Miren Arambourou-Mélèse , professeur d’allemand, puis psychologue et psychanalyste, membre affiliée de la Société de Psychanalyse Freudienne. Dans ses écrits et ses actions de formation, elle s’est beaucoup intéressée à la petite enfance, l’adolescence critique, la maltraitance institutionnelle, la mort prématurée. Passionnée de littérature et de musique, elle est aussi chanteuse lyrique.
Quelle gageure que d’associer Freud à Don Juan, «celui qui figure par essence l’homme qui, récusant son ascendance, n’aura pas de descendance, le libertin à qui sa quête de jouissance barre tout accès à la rencontre de l’autre et de la temporalité » comme le décrit l’auteure.
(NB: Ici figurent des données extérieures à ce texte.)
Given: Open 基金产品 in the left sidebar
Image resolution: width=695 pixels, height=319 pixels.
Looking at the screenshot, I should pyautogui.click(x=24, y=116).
Dès l’introduction qui a la facture d’un essai littéraire, elle décortique les tragédies de Tirso de Molina, le Don Giovanni de Da Ponte et de Mozart et enfin le Don Juan de Molière, pour déconstruire la figure dominante du père. Ce fil rouge sera constamment mis en regard avec la société patriarcale du début du XXe siècle, l’histoire personnelle de Freud aussi bien que l’histoire de la psychanalyse elle-même.
L’idée maîtresse en filigrane de cette première partie sera l’universalisation par Freud du complexe dOedipe, qui empêche son déchiffrement comme celui de la faute du père, qu’il s’agisse de celle du propre père de Sigmund Freud ou de celui du roi de Thèbes, Laïos, à l’origine de sa boiterie. Le mythe fondateur freudien décrira des fils aux prises avec le désir de posséder leurs mères et de supprimer leurs pères, tous frères en culpabilité d’avoir conspiré et accompli le meurtre du père de la horde C’est cette construction de la généalogie de la transmission et son corollaire, l’ Oedipe, que Miren Arambourou-Mélèse s’attachera à questionner, avançant que la figure de Don Juan, celui qui tente d’échapper à la soumission et de vivre l’amour sans culpabilité, est peut-être plus adéquate pour rendre compte de notre modernité libérale.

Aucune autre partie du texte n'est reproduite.